In a 2014 paper he wrote for the Cato Institute, Allison explained his feelings about the controversial central banking system:

I would get rid of the Federal Reserve because the volatility in the economy is primarily caused by the Fed,” Allison wrote.

He continued:

When the Fed is radically changing the money supply, distorting interest rates, and over-regulating the financial sector, it makes rational economic calculation difficult. Markets do form bubbles, but the Fed makes them worse.
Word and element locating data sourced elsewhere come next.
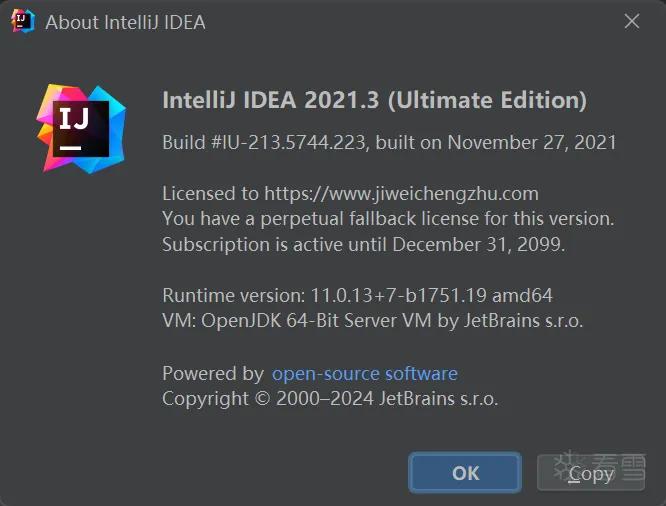The image size is (666, 506).
Task: Click the Runtime version line
Action: pyautogui.click(x=357, y=295)
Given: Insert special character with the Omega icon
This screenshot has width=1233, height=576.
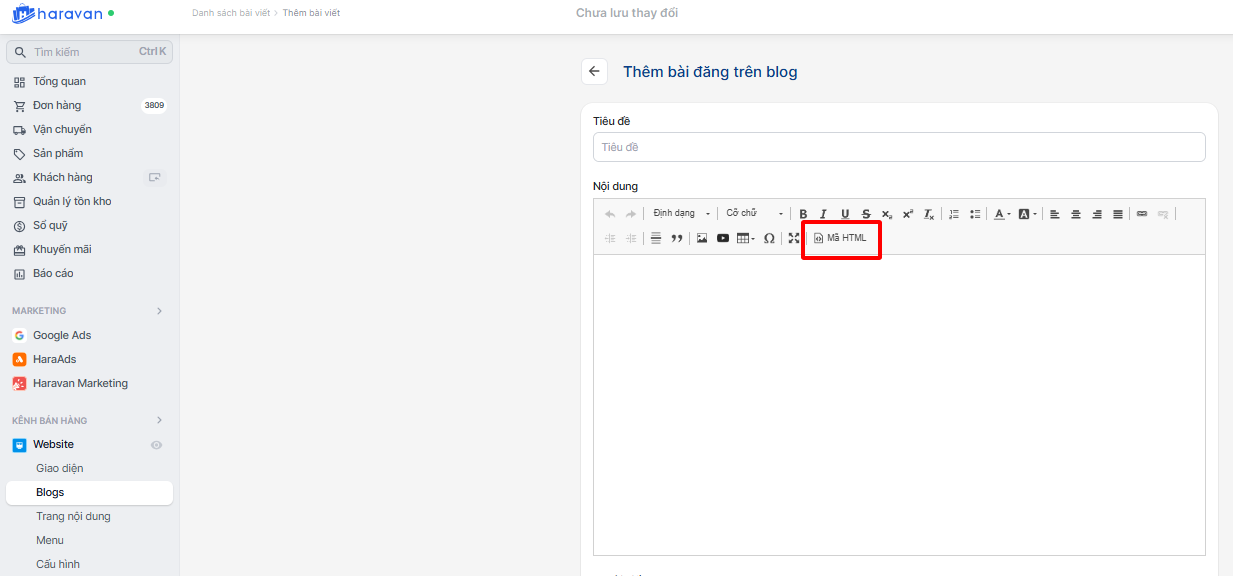Looking at the screenshot, I should pyautogui.click(x=769, y=238).
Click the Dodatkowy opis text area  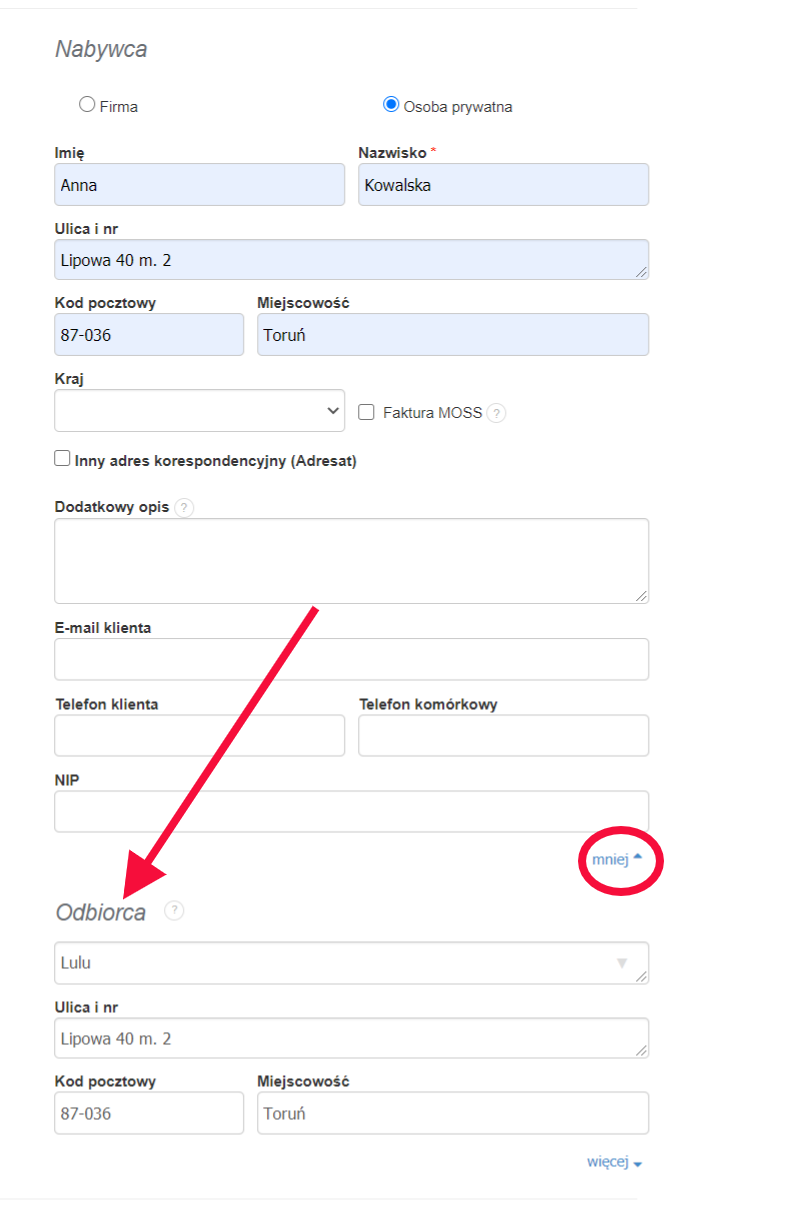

It wasn’t his first eyebrow-raising policy position, nor was it his last. Allison also wants to get rid of the FDIC bank insurance of $250,000 and he wants capital reserves to raise to 20% of bank assets.

While Trump has announced his intent to appoint Mnuchin, who served as finance chairman for Trump’s presidential campaign, it’s noteworthy Trump would even consider a candidate who has expressed a desire to abolish the Fed. Could Trump be leaning more libertarian? With transhumanist libertarian Istvan Zoltan disclosing to Anti-Media that he’s vying for a position, it’s possible there could be an unprecedented heyday of libertarian thinkers affecting government policy.